昼食では一人席に座って黙々と食べていたお弁当を、今日はあかり達と一緒に席を囲んで食べる。色彩ある彼女たちのお弁当の中身を、皆分け合いながら食べ比べた。
食事が終われば便も出たくなる。女子トイレに入り個室の中に閉じこもり、初めて女性としての排便を体験した。
すべてが新鮮で、すべてが未体験。興味が尽きることのない詠美としての生活に、時間が過ぎるのはあっという間だった。
「くぅ~疲れました。一日なんてあっという間だな」
人によって時間の流れる速さはちがう。人生を謳歌し、楽しむ人ほど時間の流れはとても早いものだ。オレが男性だった時は一日が長く、何もかもツマラナカッタ。人は確固たる自分がある。例え、精神が身体から分離したとしても、オレが清原智也という記憶は忘れられない。
肉体は本体があるから分離できる。主体さえやられなければオレ自身死ぬこともない。際限のない欲望と無責任な自信。強情な驕りの結果、導かれた最高の豪遊。

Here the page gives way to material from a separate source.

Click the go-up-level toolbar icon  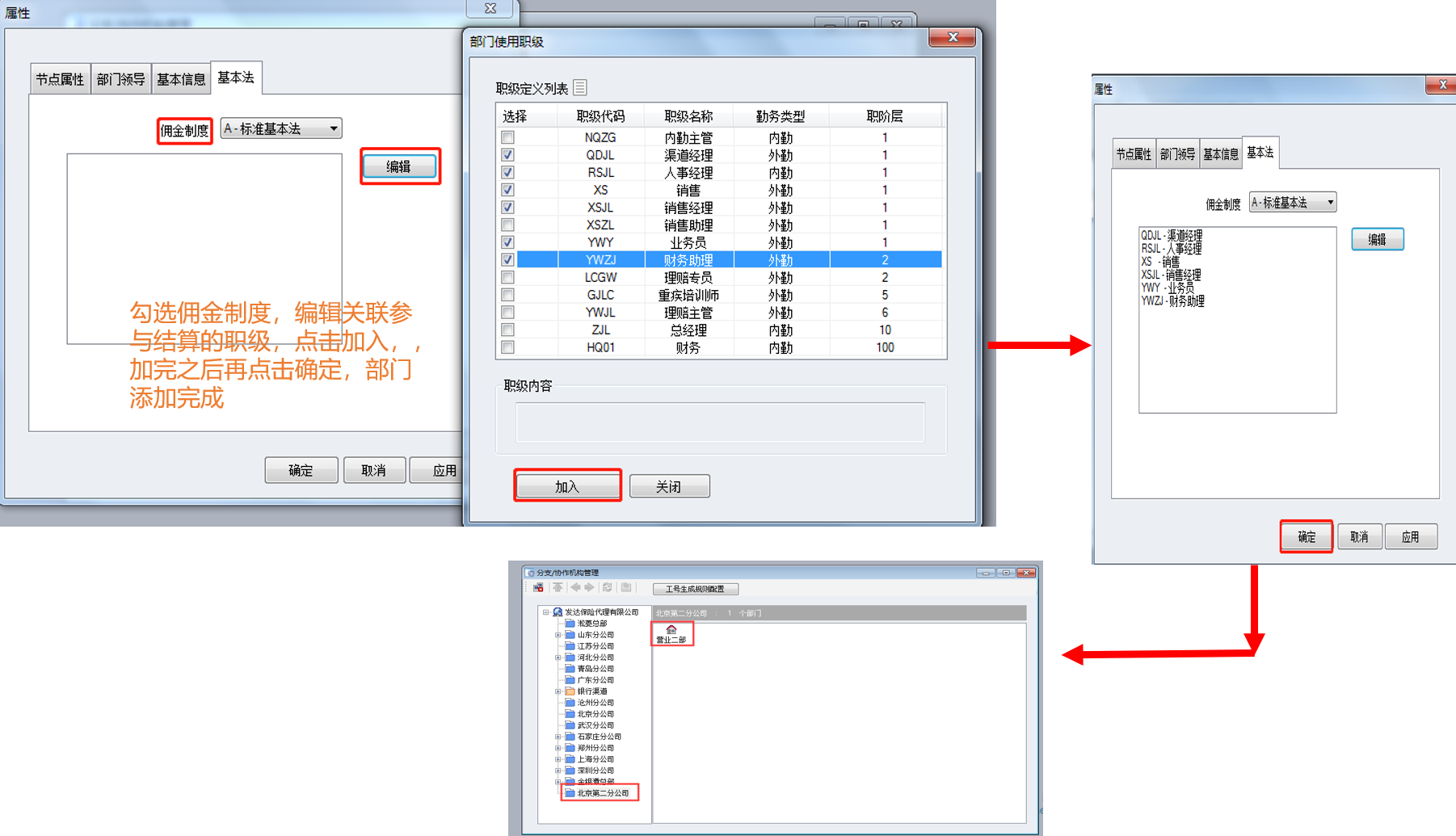(x=558, y=588)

だから、オレは人生を楽しむために、他人の人生を――――
「ん・・・あれ?」
おかしい。いま何かを言おうとしたんだけど、その言葉が頭の中で靄がかかり浮かんでこなくなる。
呆け?ど忘れ?それとも記憶障害?
ジョークかよ。
「このままオレが男性だった時の記憶までなくなってしまえばいいのに。そうすれば、オレが詠美に成り変わってやれるのに」
そう、今はなにも知らないオレのことだけを考えれば良い。
深夜寝静まっている間に生まれたオレ。当然オレの本体である智也だってオレの存在を知らないだろう。クラスメイトでいながら一切誰とも口を聞いてこなかったオレに、男子なら放っておかない詠美が話しかけたらどんな対応を見せるのか。その間抜け面を拝ませて貰うとしよう。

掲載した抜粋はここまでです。